What you should do: Take the data that follows and return it exactly.

########################################

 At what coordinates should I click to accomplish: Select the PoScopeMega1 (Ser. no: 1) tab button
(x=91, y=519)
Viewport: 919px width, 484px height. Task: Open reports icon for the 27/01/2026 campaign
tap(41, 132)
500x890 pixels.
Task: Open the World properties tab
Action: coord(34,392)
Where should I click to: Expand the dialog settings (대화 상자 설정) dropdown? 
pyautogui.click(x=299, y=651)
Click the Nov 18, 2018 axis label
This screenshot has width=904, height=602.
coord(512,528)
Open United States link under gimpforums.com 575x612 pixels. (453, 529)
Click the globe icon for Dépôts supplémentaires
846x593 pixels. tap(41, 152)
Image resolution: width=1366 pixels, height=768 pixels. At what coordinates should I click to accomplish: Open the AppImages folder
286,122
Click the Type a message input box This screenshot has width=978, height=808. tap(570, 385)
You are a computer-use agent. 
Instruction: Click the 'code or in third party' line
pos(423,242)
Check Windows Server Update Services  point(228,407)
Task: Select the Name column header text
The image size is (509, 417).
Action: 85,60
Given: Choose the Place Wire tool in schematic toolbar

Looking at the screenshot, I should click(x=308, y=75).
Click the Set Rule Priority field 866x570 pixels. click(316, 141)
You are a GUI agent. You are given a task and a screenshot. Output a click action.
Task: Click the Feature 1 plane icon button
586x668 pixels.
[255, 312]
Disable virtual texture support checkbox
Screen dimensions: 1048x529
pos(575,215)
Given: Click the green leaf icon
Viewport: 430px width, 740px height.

########################################

Response area:
 At what coordinates should I click to accomplish: Select the PoScopeMega1 (Ser. no: 1) tab button
(x=91, y=519)
Viewport: 919px width, 484px height. Task: Open reports icon for the 27/01/2026 campaign
tap(41, 132)
500x890 pixels.
Task: Open the World properties tab
Action: coord(34,392)
Where should I click to: Expand the dialog settings (대화 상자 설정) dropdown? 
pyautogui.click(x=299, y=651)
Click the Nov 18, 2018 axis label
This screenshot has width=904, height=602.
coord(512,528)
Open United States link under gimpforums.com 575x612 pixels. (453, 529)
Click the globe icon for Dépôts supplémentaires
846x593 pixels. tap(41, 152)
Image resolution: width=1366 pixels, height=768 pixels. At what coordinates should I click to accomplish: Open the AppImages folder
286,122
Click the Type a message input box This screenshot has width=978, height=808. tap(570, 385)
You are a computer-use agent. 
Instruction: Click the 'code or in third party' line
pos(423,242)
Check Windows Server Update Services  point(228,407)
Task: Select the Name column header text
The image size is (509, 417).
Action: 85,60
Given: Choose the Place Wire tool in schematic toolbar

Looking at the screenshot, I should click(x=308, y=75).
Click the Set Rule Priority field 866x570 pixels. click(316, 141)
You are a GUI agent. You are given a task and a screenshot. Output a click action.
Task: Click the Feature 1 plane icon button
586x668 pixels.
[255, 312]
Disable virtual texture support checkbox
Screen dimensions: 1048x529
pos(575,215)
Given: Click the green leaf icon
Viewport: 430px width, 740px height.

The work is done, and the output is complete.